Thirdly, tech is where that Steinbeck quote breaks. Unlike the farmers and fruit-pickers in Grapes of Wrath, tech employees actually have a very good chance of becoming millionaires so long as they aren't spendthrifts. At a starting pay of ~3x the median income of the country, even before RSUs, I'd hesitate to call anyone in that position "poor" or "temporarily embarrassed" in a financial sense.

My poor immigrant Indian grandparents became millionaires as did many of their siblings and friends. They certainly wouldn't have done so with socialism.
They wouldn’t have needed so.

Being a millionaire is only “powerful” if there are people in poverty. If poverty didn’t exist, then being a millionaire wasn’t actually going to be that big of an increase in life quality.

We should seek to cancel out rent seeking behavior. The thing I hate about our economy is the amount of momentum money gives others while actively holding others back. If our economy was truly based around your abilities it wouldn’t be so annoying.

However, we should also remember that not everyone can work, but everyone deserves a high quality life in line with our powerful economy.

Precisely right

Everyone wants to decouple labor and life, when the actual way to do that is to merge capital and labor such that there are no people who aren't part owner.

The existence of billionaires means that at some point there was an unethical decision made to hold onto power and wealth instead of distributing it to employees

>>Being a millionaire is only “powerful” if there are people in poverty.

Isn't that whole point of being rich? You are better than the others?

There is an always a stack rank, whether we like to agree with this or not. Any attempts to flatten the hierarchy only leads to the mess we saw in the last century.

People like to get rewarded for being better than the rest.

>> They wouldn’t have needed so.

I guess you have never been to a socialist country?

I was curious about your claim about the lottery...

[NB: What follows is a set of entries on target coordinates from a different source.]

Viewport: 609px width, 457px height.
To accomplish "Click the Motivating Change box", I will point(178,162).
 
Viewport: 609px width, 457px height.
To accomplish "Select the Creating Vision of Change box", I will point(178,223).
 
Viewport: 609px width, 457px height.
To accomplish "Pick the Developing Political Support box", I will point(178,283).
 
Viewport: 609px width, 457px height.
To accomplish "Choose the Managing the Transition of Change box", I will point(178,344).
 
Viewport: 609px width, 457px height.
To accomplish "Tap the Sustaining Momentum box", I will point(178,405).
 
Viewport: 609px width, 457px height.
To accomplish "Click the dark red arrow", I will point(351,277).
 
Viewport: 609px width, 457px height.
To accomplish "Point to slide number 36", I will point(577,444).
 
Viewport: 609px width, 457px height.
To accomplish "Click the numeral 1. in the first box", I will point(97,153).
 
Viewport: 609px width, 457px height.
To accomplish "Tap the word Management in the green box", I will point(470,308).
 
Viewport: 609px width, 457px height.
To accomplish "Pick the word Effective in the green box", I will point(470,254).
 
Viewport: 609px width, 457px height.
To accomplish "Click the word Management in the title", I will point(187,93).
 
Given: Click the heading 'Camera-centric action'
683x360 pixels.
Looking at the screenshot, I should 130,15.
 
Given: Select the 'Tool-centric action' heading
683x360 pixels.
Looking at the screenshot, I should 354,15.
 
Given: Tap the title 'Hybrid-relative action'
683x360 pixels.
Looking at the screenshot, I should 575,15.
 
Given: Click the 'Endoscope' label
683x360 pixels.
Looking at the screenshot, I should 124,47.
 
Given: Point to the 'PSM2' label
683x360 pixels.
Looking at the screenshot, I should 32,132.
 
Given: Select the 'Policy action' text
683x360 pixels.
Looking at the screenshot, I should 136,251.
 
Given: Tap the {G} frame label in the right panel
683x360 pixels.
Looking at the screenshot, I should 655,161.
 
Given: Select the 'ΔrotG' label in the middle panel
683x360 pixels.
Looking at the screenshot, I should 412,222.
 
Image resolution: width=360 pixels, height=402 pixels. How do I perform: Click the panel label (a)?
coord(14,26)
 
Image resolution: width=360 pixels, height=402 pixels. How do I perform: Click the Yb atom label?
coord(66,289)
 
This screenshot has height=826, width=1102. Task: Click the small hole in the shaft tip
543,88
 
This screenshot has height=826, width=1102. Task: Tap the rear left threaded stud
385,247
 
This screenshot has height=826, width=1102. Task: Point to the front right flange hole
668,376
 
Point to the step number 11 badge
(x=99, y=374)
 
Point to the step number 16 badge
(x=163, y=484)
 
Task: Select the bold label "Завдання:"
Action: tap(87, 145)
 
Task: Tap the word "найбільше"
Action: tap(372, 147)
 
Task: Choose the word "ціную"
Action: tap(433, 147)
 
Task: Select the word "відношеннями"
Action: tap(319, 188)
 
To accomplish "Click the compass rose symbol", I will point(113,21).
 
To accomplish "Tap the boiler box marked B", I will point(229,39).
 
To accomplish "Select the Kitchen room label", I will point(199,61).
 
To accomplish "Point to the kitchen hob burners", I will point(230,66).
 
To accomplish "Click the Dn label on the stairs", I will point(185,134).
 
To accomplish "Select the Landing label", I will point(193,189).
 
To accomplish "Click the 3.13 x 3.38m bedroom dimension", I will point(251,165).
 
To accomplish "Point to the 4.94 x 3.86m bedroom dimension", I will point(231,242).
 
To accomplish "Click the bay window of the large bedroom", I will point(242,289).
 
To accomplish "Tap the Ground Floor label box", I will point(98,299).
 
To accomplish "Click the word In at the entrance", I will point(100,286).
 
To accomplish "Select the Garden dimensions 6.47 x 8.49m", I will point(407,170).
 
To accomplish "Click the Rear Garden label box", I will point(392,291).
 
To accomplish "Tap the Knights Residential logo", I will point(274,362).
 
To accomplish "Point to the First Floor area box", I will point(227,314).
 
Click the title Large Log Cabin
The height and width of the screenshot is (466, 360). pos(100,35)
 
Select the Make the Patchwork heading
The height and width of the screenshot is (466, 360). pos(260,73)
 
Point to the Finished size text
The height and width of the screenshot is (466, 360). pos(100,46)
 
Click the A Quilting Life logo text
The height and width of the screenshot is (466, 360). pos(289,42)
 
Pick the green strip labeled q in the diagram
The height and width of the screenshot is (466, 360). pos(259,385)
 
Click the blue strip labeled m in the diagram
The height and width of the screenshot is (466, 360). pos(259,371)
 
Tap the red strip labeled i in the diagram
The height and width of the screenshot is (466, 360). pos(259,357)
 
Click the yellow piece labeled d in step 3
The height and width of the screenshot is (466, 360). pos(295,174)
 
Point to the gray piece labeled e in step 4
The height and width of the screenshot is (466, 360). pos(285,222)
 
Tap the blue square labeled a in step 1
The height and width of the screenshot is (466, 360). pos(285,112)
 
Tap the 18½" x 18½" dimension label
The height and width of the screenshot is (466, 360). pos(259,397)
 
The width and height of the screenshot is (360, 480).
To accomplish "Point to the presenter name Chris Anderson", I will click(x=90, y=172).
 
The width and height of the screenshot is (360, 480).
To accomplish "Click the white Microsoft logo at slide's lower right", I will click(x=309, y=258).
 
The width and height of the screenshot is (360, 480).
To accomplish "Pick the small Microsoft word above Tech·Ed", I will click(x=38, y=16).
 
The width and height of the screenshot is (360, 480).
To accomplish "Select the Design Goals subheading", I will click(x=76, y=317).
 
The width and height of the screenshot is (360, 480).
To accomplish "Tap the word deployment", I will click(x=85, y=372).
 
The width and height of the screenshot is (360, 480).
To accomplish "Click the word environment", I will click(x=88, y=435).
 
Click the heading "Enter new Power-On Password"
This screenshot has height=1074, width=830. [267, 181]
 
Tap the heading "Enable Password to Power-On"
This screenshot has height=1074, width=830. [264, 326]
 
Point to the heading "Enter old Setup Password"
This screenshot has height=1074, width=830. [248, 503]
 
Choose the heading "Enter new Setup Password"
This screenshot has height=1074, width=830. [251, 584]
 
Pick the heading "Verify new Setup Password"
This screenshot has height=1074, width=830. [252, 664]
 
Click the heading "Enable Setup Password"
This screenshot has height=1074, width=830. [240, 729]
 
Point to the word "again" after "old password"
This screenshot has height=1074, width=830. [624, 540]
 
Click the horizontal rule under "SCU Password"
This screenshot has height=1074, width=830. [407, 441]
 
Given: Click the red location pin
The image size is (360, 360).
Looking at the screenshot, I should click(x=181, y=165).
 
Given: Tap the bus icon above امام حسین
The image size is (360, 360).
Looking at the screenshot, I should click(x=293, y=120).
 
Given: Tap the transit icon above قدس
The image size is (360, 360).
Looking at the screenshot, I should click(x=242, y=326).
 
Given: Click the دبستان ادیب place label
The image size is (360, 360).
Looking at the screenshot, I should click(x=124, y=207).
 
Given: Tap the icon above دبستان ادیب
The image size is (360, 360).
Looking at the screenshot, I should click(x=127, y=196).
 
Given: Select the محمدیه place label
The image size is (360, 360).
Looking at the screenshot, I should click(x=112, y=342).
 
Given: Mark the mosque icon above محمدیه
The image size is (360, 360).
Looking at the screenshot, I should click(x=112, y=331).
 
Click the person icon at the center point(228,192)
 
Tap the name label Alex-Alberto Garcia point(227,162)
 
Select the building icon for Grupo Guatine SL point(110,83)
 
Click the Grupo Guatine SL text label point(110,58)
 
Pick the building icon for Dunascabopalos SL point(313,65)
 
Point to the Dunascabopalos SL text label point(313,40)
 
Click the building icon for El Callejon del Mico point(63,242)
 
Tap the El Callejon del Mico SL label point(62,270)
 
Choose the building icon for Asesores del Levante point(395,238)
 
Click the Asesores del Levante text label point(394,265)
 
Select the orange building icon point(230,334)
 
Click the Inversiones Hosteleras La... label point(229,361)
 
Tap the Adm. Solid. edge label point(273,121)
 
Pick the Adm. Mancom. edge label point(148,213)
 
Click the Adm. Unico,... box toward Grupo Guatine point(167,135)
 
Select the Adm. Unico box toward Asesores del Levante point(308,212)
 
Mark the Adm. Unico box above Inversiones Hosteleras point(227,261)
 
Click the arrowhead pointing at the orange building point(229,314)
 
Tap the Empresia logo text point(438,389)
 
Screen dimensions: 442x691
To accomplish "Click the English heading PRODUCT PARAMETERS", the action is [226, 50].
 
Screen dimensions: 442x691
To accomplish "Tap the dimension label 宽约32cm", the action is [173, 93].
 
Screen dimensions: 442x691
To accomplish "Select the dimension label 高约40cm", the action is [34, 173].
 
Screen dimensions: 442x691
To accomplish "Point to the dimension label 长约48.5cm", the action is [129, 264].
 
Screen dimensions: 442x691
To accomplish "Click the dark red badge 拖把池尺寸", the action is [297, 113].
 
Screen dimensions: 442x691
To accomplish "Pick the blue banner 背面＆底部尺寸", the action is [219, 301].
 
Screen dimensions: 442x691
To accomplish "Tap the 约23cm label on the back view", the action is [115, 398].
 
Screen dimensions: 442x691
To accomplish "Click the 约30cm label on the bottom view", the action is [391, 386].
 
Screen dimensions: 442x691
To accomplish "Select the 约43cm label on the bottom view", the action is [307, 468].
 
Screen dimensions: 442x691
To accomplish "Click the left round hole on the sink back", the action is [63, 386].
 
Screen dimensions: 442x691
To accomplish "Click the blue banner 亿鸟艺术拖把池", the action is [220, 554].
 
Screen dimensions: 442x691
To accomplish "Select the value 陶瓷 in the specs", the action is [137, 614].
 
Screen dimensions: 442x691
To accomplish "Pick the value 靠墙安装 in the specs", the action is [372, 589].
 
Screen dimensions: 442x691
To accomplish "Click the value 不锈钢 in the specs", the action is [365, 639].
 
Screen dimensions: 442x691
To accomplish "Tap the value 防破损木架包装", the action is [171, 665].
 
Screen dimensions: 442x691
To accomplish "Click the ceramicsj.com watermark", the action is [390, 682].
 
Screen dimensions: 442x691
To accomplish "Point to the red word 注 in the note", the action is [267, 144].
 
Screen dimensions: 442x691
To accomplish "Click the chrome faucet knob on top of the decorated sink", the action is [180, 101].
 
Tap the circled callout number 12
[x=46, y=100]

This article has a quote from a California Lottery spokesman saying 138 people won a million+ in 2021: https://patch.com/california/orange-county/californias-top-1....

This article also from 2021 estimates 7000+ millionaires from 35 bay area IPOs that year: https://www.nytimes.com/2021/03/08/technology/silicon-valley...

When you factor in the number of lottery tickets sold each year vs the number of people working for startups, and the fact that at a startup you do have at least some degree of control over the outcome (that's part of the reason you would take the job), it seems like the lottery comparison is pretty far from correct in reality.